Dealer Challenges: Navigating the Pricing Dilemma

Dealerships are on the front lines of this pricing dilemma, grappling with the challenge of maintaining sales volumes amid rising vehicle costs. The shift towards higher-priced models, coupled with a decrease in consumer purchasing power, is narrowing the pool of potential buyers. This scenario is further complicated by the possible entry of less expensive Chinese-made vehicles poised to enter the market. Even Mercedes CEO Ola Kallenius suggests that competition would benefit the market.

With their competitive features and lower price points, especially among EVs, these vehicles could seamlessly fill the void left by increasingly unaffordable domestic models if the U.S. doesn’t burden them with tariffs. Even Ford sees China as a colossal threat with EVs and will eventually be a growing competitor in the ICE segment.

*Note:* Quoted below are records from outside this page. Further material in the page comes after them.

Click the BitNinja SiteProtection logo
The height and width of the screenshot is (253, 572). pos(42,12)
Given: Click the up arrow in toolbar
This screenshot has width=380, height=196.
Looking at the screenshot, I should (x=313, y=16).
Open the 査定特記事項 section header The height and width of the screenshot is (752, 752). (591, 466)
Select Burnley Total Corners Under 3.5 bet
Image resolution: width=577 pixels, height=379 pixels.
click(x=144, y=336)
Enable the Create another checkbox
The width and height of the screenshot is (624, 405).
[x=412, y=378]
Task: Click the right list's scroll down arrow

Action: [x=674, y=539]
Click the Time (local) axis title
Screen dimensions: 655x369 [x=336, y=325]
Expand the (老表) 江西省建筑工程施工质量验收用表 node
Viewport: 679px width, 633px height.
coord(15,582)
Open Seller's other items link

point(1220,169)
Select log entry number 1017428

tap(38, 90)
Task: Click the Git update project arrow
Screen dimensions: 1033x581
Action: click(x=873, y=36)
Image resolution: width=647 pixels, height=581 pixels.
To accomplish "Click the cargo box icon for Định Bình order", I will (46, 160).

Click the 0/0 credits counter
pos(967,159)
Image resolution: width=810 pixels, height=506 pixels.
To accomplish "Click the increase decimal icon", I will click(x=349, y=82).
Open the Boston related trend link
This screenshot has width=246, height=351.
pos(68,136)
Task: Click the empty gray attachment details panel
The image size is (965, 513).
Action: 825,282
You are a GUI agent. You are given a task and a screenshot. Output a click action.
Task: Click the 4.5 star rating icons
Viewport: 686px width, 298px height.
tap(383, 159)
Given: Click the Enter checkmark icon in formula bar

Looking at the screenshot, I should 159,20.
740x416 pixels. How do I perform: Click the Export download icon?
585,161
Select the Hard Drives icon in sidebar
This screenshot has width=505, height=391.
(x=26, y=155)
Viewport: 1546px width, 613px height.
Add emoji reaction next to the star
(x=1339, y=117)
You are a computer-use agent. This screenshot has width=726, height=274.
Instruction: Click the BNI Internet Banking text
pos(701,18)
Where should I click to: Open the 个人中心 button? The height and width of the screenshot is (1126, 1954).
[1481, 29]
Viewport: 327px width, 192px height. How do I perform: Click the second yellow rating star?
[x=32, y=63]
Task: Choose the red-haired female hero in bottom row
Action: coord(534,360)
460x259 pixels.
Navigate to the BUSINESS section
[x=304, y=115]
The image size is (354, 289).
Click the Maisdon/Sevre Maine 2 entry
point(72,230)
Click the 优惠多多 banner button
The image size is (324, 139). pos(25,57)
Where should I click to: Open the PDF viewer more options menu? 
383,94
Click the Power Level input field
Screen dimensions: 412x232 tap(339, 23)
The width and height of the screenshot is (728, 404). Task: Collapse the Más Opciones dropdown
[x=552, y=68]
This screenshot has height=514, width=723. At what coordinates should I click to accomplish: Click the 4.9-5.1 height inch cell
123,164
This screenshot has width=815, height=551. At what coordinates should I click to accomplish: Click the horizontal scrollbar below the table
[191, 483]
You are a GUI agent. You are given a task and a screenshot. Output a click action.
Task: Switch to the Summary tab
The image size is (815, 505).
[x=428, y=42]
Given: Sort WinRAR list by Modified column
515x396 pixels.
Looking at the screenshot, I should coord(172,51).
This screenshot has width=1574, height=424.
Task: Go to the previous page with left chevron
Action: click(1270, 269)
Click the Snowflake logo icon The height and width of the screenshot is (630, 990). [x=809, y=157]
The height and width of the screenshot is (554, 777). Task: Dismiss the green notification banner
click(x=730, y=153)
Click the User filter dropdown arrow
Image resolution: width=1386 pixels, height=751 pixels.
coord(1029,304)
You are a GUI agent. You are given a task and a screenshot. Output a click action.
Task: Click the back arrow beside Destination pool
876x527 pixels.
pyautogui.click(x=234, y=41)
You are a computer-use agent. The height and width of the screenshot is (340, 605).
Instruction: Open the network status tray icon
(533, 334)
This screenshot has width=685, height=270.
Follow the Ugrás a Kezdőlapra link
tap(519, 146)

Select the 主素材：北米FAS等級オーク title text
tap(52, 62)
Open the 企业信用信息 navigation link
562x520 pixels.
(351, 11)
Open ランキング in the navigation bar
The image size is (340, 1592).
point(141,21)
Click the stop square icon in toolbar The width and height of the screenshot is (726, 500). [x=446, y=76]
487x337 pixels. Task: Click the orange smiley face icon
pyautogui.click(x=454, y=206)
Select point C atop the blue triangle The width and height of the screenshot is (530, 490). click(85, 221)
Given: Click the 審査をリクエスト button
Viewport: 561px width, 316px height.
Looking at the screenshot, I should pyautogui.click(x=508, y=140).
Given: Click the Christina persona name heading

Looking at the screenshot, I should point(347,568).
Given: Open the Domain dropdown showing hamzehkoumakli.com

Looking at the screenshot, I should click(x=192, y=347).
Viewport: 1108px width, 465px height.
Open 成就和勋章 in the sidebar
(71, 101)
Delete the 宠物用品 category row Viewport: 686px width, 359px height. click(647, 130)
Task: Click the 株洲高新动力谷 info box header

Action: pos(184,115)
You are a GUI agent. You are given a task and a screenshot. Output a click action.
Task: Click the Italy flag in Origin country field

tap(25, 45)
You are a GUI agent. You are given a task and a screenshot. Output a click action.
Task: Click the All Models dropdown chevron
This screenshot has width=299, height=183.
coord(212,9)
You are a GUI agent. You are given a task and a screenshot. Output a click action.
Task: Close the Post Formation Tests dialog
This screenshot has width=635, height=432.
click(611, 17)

This shift presents a dual-edged sword for dealerships: a challenge in the face of new competition and an opportunity to diversify inventory. Dealers must proactively look ahead, whether that means bolstering their pre-owned inventory or exploring new car lines.

Adapting sales strategies to cater to a more price-sensitive consumer base while keeping a vigilant eye on emerging competitors will be crucial in navigating this evolving landscape.

Adapting to the New Normal: A Dealership’s Guide

In this new normal, dealerships will be forced to pivot, adapt, and overcome the issues on the horizon. The key to overcoming what lies ahead is understanding consumers’ evolving needs and preferences.

Maybe offering tried and true flexible financing options, promoting certified pre-owned vehicles, and emphasizing the value of customer service are the best a dealer can do to help bridge the gap. That’s okay. It’s about meeting consumers where they are, financially and emotionally, and guiding them through their automotive journey with empathy and expertise.

Preparing for the Future: The Road Ahead

As we peer into the rapidly approaching future, it’s clear that dealerships must be proactive in their approach. Embracing digital tools, enhancing the online buying experience, and fostering long-term customer relationships are crucial steps in staying ahead. The future of the automotive industry may be uncertain, but one thing is sure: adaptability and customer-centricity will be the driving forces behind success.

A Glimpse into Tomorrow

So, again, what if you could predict the future? Perhaps it’s not about having a crystal ball but learning from the past, staying attuned to the present, and being prepared to pivot for the future. The road ahead will have challenges for dealerships and consumers alike, but it’s also ripe with opportunities for those willing to adapt and innovate.